Fred Collins
Fred Collins

Reputation: 5010

Question about autorelease object in Objective-C

I have an instance variable called users defined as NSMutableArray.

I use that variable for fill an UITableView.

In viewDidLoad I initialize it with:

users = [[MySingleton sharedClass] getUsers];

This is the getUsers method:

- (NSMutableArray *)getUsers
{
    ...   
    NSMutableArray *listArray = [[NSMutableArray alloc] init];

    for (NSDictionary *dict in jsonObject) {
        ...
        [listArray addObject:element];
        ...
    }

    return listArray;
}

In this way all it works fine. The problem is when I set listArray as autoreleased object.

NSMutableArray *listArray = [[[NSMutableArray alloc] init] autorelease];

or

return [listArray autorelease];

Sometimes the app crash with EXC_BAD_ACCESS.
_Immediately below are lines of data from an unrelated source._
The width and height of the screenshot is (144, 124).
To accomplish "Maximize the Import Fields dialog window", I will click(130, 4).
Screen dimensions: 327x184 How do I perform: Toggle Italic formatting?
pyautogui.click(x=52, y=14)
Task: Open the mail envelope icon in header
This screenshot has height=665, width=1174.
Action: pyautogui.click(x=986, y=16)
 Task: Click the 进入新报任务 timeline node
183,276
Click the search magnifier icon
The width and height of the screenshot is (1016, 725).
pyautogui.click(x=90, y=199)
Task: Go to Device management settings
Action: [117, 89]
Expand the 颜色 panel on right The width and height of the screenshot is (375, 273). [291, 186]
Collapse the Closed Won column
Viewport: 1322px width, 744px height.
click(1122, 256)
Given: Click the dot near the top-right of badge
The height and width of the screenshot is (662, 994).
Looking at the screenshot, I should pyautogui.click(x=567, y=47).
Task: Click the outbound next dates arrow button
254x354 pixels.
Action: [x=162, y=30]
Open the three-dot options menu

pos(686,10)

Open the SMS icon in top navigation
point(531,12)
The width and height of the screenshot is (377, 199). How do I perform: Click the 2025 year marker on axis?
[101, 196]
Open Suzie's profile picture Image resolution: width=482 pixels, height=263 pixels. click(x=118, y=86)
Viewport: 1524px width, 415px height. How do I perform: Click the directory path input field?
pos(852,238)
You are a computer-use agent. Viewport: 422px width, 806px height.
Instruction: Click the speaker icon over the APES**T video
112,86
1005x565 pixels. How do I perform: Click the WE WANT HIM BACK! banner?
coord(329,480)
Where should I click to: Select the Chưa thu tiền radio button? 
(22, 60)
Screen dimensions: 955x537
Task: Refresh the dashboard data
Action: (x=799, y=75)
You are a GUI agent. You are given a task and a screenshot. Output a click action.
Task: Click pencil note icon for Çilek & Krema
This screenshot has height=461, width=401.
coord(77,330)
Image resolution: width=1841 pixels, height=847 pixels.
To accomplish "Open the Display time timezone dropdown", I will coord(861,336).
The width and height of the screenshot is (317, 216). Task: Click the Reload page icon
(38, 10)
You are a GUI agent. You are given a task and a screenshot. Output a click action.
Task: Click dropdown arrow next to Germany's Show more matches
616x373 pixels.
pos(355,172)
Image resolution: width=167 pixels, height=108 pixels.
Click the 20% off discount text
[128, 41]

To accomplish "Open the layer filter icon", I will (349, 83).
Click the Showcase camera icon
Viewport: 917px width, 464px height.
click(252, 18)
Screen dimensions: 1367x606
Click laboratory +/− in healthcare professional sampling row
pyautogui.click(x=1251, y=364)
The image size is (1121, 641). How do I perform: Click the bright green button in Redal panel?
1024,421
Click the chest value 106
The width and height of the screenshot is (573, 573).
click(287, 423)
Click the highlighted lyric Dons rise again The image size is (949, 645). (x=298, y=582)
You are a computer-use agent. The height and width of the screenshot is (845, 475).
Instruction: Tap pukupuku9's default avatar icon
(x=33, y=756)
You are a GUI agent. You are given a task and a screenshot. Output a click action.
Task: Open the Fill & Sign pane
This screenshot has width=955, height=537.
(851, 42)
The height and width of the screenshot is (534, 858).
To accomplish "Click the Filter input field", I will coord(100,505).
Why this? Isn't correct set autorelease listArray?

Upvotes: 1

Views: 445

Answers (2)

J S Rodrigues
J S Rodrigues

Reputation: 471

You have created and assigned an autoreleased object to user. By specifying autorelease you are saying that system could free it. So when it reaches the end of autorelease pool its removed from memory. That is why when you try to access it late it crashes. So if you need it to be global then you need to retain it.

Upvotes: 0

Chuck
Chuck

Reputation: 237060

Assuming that users in users = [[MySingleton sharedClass] getUsers] is an instance variable, you're forgetting to take ownership of the array. When you want to claim ownership of an object (such as this array), you need to send it retain to tell it you want it to stick around. And when you're finished with it, you need to send it release to tell it so. Setters handle this for you, so it's generally a good idea to use setters outside of init and dealloc methods. So assuming you have a setter for users, you could do one of these:

self.users = [[MySingleton sharedClass] getUsers];
/* OR */
users = [[[MySingleton sharedClass] getUsers] retain];

The first way is usually better, but you don't want to call setters in init… or dealloc methods because they might have side effects that are undesirable there. Since you're not in one of those methods here, you can just use the first.